This is usually determined by the source IP address and destination IP address or port number, as well as the TCP control bit.
If a packet has an placed SYN bit, it means that it is part of the connection initialization, and if it has an ACK bit set, it is part of the established connection.
Packet filters have their own filtering rules, and each rule formulates whether a particular type of packet is accepted or discarded.
When matching, there are two methods of matching: Best match, first match.
The idea for the first match is as follows: The device receives the packet, starts the scan rule, and the first rule that matches the packet is applied. The common format is to first list the available packets, and finally add a drop rule that matches all the packets.
Key benefits: Faster processing, fast decision whether to discard or accept a packet. Widely used in internal network routers and border routers that connect LAN to the Internet
Major drawback: There is little understanding of what the packet actually does, and it is impossible to tell whether the incoming packet is a response to a Web request or an attack. The UDP packet has the same problem because there is no control bit. Attackers can easily filter through.
2. Status Packet filter
Upgraded from a traditional packet filter-there is a memory function that remembers the packets previously passed through the device and makes decisions based on the memory behind the packets.
Inside there is a data table that stores each active connection and other memory packets. Filters can make decisions based on packet filtering rules and the state table itself.
When a portion of a packet of TCP packets with a SYN control bit is sent, the state table remembers it. When a new packet attempts to pass through the device, the filter also looks at the status table in addition to the static rules.
If the rule stipulates that only part of the previous connection can pass through the filter, if there is a SYN packet previously, the ACK can pass through the filter, otherwise the ACK is discarded.
The hacker's wretched thought is again thick line: if the packet with ACK can pass through the filter, then I can use the tool to generate such a packet, keep sending packets to the target scatter ~
--So the state packet filter also has a setting: Memory of a SYN packet, often between 10S and 90S, after which the SYN packet is invalidated and the ACK packets sent are discarded.
On the other hand, the state filter also remembers SYN packets destined for external requests, and if an ACK packet comes from a system and corresponds to a SYN entry, it is allowed to enter the network. If there is no corresponding SYN entry, the packet is discarded.
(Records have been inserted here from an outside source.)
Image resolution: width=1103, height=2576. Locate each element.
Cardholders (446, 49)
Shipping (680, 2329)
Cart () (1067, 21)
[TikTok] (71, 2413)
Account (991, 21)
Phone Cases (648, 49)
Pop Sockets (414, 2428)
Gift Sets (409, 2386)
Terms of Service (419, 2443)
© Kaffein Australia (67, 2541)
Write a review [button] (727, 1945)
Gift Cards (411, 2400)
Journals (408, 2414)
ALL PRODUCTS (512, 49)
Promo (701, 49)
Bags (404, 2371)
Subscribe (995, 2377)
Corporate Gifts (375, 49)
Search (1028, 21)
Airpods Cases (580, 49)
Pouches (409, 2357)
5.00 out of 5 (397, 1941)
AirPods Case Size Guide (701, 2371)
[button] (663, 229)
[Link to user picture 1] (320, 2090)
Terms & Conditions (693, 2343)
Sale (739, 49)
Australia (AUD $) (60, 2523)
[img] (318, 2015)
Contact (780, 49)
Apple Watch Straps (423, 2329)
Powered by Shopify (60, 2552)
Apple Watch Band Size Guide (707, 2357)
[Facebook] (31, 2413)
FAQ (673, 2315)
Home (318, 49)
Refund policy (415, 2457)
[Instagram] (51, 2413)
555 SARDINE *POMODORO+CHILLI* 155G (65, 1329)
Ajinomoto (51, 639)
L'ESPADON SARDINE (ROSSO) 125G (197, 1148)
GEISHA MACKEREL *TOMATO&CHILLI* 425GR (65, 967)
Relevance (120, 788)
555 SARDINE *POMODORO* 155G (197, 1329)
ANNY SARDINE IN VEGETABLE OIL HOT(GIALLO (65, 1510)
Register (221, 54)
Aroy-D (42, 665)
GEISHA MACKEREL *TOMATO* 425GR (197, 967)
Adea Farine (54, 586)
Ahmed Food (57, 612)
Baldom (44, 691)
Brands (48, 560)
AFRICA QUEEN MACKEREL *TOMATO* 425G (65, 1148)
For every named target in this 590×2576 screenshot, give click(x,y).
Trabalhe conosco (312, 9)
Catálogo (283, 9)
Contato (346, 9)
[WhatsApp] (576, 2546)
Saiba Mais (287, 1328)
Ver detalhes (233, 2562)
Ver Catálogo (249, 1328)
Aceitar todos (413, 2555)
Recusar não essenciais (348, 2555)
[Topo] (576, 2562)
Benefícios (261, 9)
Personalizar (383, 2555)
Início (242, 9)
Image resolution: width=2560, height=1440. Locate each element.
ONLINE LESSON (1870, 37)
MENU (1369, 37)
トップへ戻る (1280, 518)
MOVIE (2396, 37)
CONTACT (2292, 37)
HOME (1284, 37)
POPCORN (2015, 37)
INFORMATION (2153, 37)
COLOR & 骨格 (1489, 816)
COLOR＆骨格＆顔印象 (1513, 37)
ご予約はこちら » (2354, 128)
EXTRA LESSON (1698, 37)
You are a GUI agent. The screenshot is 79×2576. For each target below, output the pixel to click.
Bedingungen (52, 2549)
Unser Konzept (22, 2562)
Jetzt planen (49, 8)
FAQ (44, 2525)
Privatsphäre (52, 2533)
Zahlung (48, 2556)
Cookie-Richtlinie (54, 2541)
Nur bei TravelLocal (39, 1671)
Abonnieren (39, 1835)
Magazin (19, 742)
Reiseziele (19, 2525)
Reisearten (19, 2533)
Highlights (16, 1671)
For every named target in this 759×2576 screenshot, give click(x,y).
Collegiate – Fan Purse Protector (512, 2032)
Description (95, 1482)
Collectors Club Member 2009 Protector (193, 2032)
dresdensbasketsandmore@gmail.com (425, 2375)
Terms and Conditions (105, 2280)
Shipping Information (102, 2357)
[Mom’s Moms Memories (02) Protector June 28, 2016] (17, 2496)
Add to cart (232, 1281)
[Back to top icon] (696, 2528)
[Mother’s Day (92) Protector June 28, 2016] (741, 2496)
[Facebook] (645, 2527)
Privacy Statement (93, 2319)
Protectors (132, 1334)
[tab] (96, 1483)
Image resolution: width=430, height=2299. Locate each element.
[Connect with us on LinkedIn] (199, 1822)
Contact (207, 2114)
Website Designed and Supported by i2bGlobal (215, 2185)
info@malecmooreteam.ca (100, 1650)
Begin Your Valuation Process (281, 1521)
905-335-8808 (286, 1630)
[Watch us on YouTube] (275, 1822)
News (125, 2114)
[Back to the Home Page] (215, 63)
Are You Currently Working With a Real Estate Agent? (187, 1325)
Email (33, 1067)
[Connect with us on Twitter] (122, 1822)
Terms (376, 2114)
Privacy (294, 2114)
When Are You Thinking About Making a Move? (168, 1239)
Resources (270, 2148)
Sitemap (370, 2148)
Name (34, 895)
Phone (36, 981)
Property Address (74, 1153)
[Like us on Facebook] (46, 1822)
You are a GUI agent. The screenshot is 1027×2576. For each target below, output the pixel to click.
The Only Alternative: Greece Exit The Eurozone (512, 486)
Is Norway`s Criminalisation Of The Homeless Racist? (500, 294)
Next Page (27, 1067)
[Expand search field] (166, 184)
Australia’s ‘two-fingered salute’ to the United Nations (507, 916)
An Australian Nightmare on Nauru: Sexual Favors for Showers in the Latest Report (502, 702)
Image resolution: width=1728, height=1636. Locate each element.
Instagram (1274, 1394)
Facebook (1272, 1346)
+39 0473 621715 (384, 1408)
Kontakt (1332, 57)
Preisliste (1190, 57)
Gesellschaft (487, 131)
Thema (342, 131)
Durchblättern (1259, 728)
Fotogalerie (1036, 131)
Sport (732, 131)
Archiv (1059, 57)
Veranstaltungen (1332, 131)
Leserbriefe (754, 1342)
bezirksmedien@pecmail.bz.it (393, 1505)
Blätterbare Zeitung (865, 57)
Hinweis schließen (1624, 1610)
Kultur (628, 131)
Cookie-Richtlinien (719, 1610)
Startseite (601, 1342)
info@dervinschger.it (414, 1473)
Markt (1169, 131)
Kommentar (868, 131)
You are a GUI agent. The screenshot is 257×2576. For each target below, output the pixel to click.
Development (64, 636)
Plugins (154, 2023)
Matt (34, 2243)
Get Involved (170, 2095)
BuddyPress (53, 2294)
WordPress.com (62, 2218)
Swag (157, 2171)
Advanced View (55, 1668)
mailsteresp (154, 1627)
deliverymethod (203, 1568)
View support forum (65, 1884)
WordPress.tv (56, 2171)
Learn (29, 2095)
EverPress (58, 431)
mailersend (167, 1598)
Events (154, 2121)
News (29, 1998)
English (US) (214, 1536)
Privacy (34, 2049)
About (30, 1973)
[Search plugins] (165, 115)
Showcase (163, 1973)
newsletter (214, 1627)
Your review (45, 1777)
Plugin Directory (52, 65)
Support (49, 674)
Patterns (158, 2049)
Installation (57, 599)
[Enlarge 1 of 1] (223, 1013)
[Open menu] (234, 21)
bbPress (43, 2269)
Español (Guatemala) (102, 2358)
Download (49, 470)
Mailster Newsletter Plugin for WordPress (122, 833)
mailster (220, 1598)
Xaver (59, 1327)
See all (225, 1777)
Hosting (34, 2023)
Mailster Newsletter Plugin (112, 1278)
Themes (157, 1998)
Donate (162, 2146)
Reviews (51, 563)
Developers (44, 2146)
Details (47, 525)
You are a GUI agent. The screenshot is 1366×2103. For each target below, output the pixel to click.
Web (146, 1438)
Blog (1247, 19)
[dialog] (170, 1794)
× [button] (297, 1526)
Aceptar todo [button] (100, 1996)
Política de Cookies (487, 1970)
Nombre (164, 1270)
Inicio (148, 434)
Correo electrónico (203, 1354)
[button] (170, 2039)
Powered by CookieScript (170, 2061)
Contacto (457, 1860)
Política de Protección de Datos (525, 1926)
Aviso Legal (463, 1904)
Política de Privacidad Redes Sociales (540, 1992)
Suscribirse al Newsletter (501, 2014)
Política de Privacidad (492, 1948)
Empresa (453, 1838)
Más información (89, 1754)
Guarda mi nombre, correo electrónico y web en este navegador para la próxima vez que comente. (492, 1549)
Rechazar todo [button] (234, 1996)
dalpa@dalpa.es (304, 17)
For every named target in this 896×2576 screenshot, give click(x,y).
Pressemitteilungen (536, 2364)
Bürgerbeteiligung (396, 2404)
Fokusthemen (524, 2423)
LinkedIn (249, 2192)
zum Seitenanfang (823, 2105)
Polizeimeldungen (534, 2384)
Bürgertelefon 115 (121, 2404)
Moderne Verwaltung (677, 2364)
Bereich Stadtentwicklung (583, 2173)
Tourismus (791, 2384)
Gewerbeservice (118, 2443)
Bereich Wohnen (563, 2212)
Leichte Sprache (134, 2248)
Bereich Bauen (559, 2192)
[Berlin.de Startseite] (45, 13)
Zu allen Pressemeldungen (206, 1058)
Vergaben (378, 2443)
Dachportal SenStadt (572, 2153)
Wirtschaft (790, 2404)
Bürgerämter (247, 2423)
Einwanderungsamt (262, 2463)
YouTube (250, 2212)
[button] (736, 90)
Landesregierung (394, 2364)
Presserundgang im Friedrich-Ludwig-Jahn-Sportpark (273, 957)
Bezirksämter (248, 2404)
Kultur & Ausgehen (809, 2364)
For UDP, only the previous out-of-office packet exists, allowing incoming UDP packets to pass through.
For FTP, transfer requires two connections: FTP control connection and FTP data connection. You can configure the status filter to allow FTP data connections only after the FTP control connection has been established.
The main drawback: slow data, but custom-made chip, can compensate for this shortcoming to some extent
Key Benefits: Improved security
3. Agent-based firewalls
Agents are located in the application layer, exhaustive search protocol, no ACK attack problems encountered by traditional packet filters, because ACK is not part of a meaningful application request (--not understood).
An agent-based firewall can comb application-level protocols. For example, a Web proxy can ensure that all information is properly formatted with HTTP, and not just check to make sure that they are going to destination TCP port 80.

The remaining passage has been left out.